Perhaps this is an area where doing one's homework helps ... and may save you $600 to $4000 in the process. wink.gif
Furthermore, that $4000 "improvement" isn't going to be noticeable unless you're viewing two displays side-by-side, so ... ????

It's not $4000. The Lumagen/CalMAN/C6 solution was far cheaper than that during their Color Cube introduction. Even the "regular" price is substantially less than $4000. As is Light Illusion's very intriguing software with the eeColor box. Matter of fact I may well have gone with LI's setup had I known.

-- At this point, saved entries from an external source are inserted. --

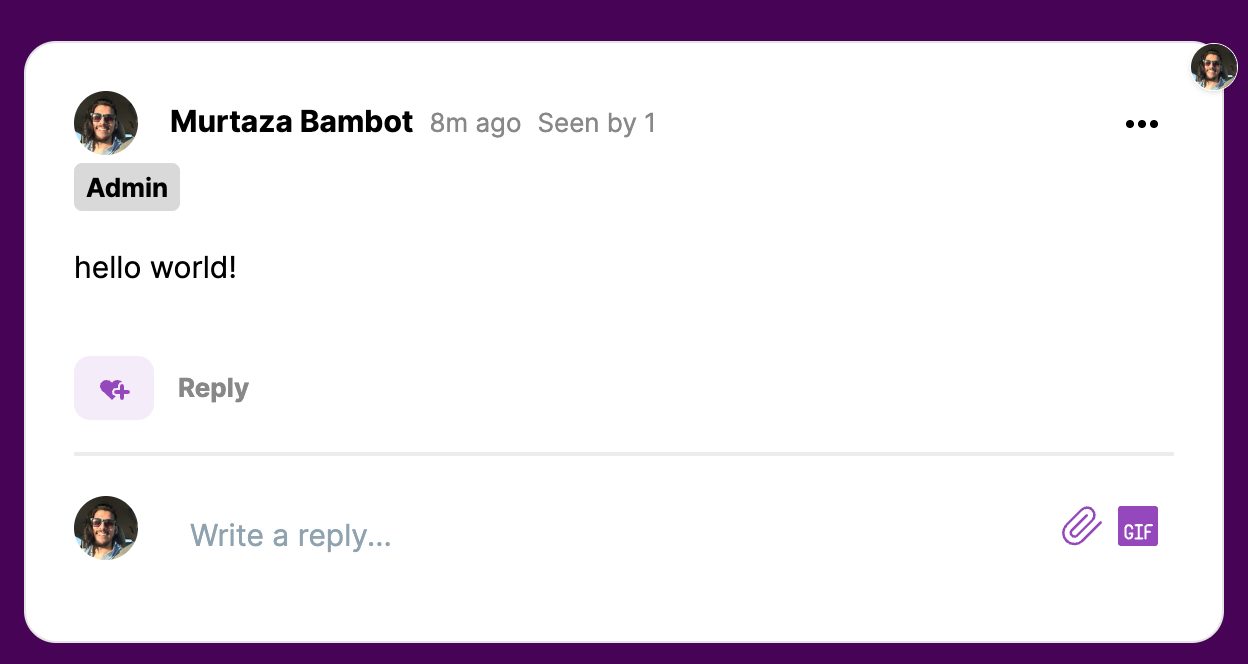Image resolution: width=1248 pixels, height=664 pixels.
Task: Open the GIF picker
Action: pyautogui.click(x=1138, y=526)
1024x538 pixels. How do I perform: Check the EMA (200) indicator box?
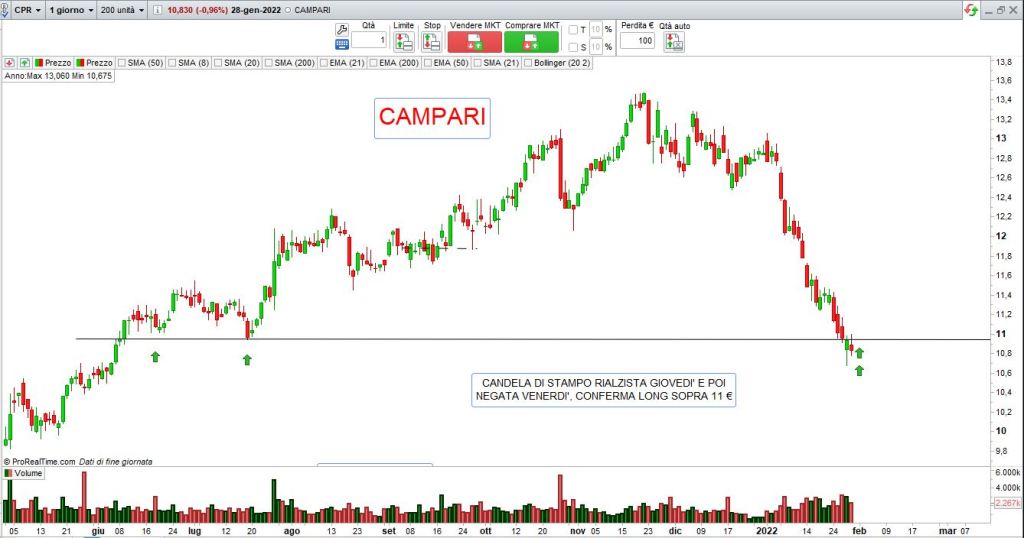(373, 63)
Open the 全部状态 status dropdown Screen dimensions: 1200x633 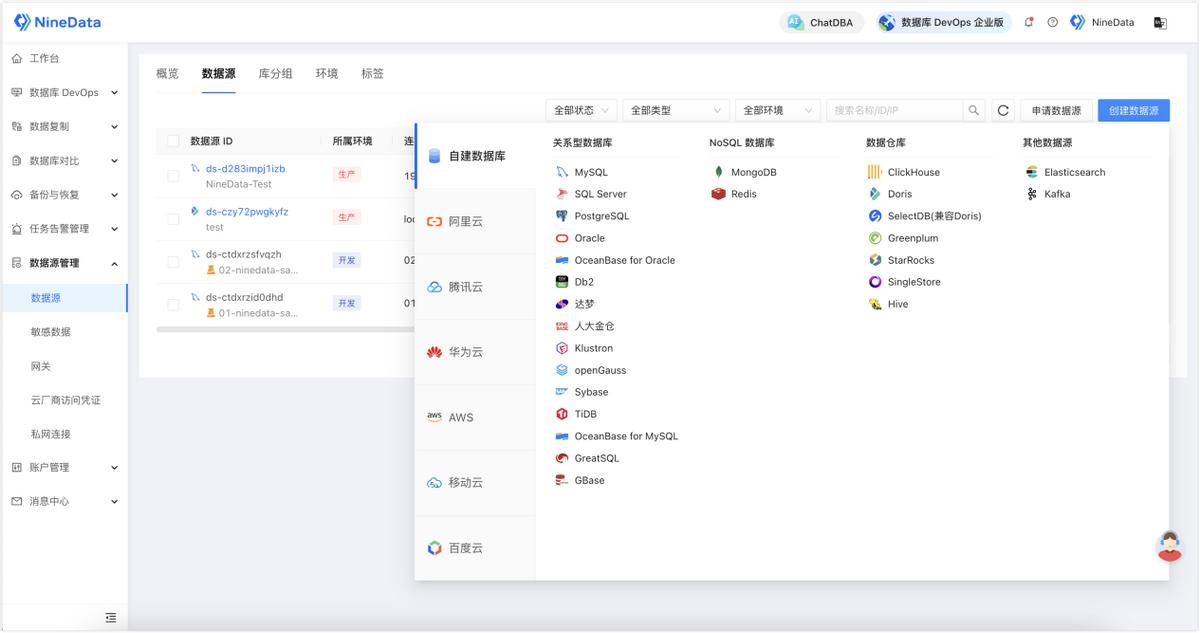pyautogui.click(x=581, y=111)
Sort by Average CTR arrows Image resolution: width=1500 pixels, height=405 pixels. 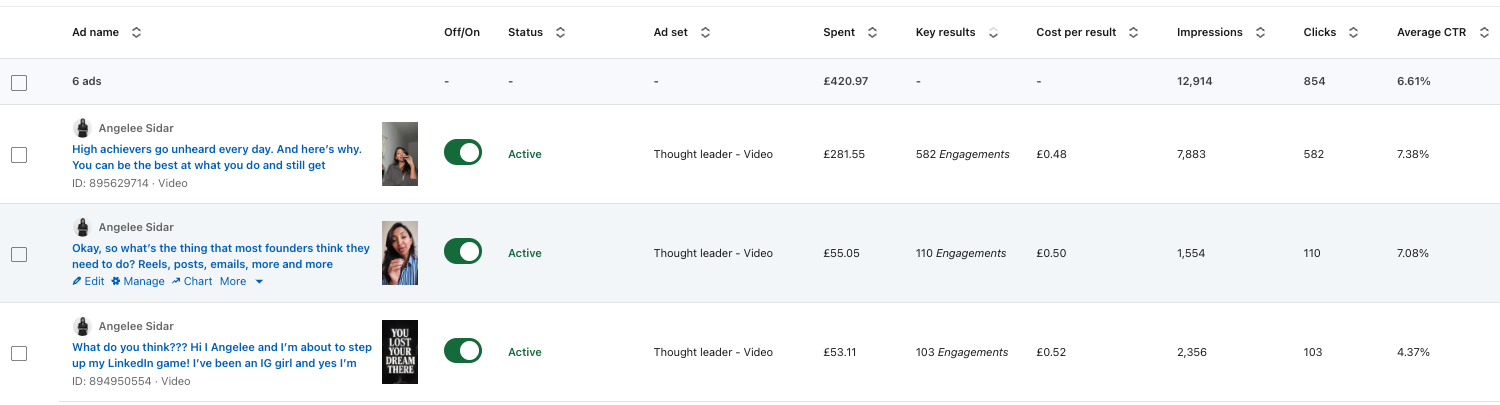1483,32
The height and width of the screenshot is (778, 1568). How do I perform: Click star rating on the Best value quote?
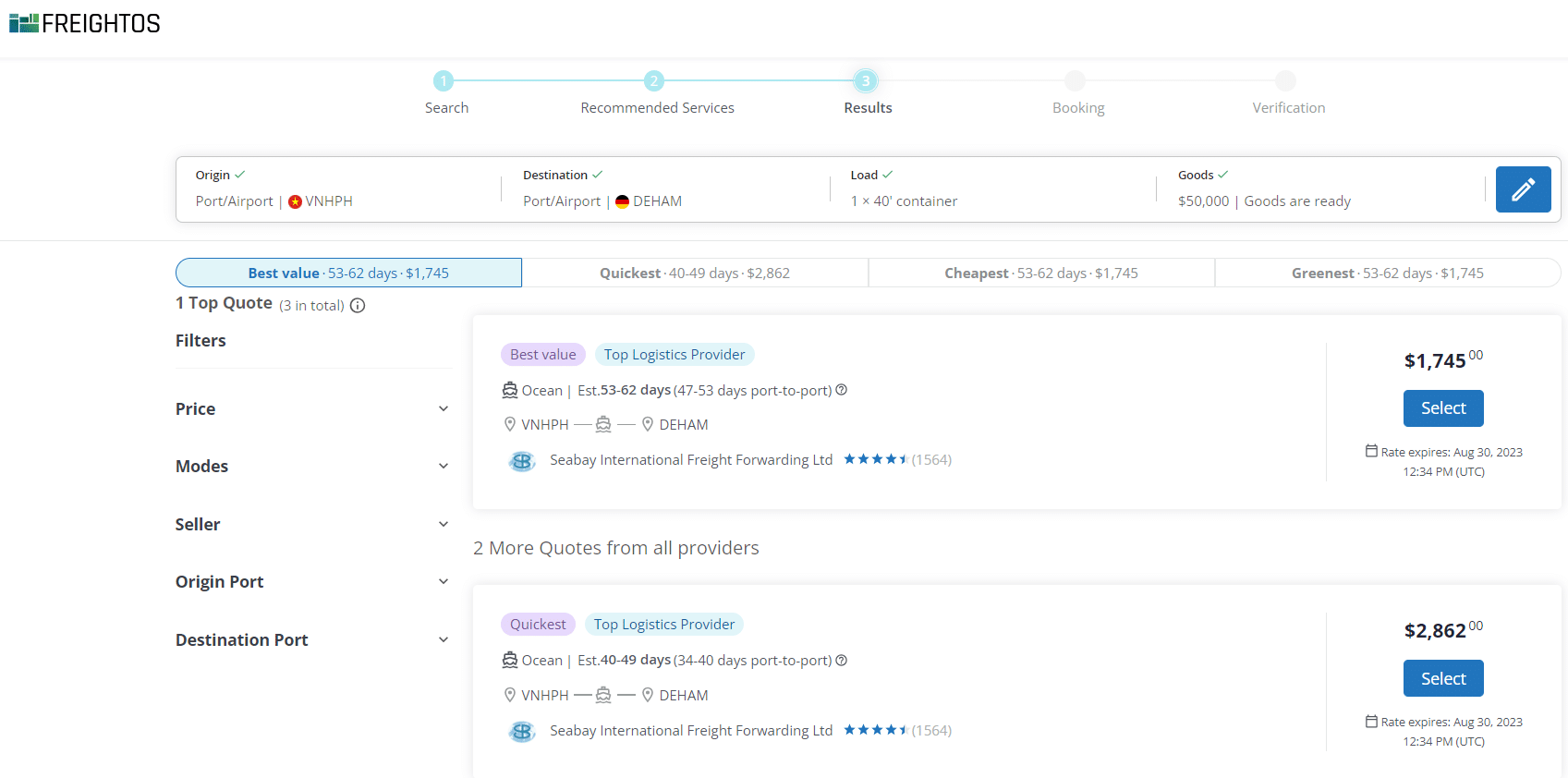tap(875, 459)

Believe me, you don't need a side-by-side comparison to notice an improvement! Of course I come from an un-calibrated RS20. I never had the patience to go through a proper manual calibration. But going from an un-calibrated RS20 to a 125pt 3D LUT/21pt gamma calibrated RS20 is the most phenomenal improvement I've ever seen in my HT. It is a far bigger difference than going from my trusty RS1 to the RS20. My wife and I watched Pride & Prejudice right after the auto-cal and she said it was "stunning" and "gorgeous". I had just spent thousands of dollars (no, not $4,000) on the calibration suite and my wife thought it was totally worth it.

I can wax poetic about the characteristics of the image that were so impressive if you want. But my two points are:

1) It's nowhere near $4000.
2) You do not need a side-by-side comparison. It will hit you right between the eyes.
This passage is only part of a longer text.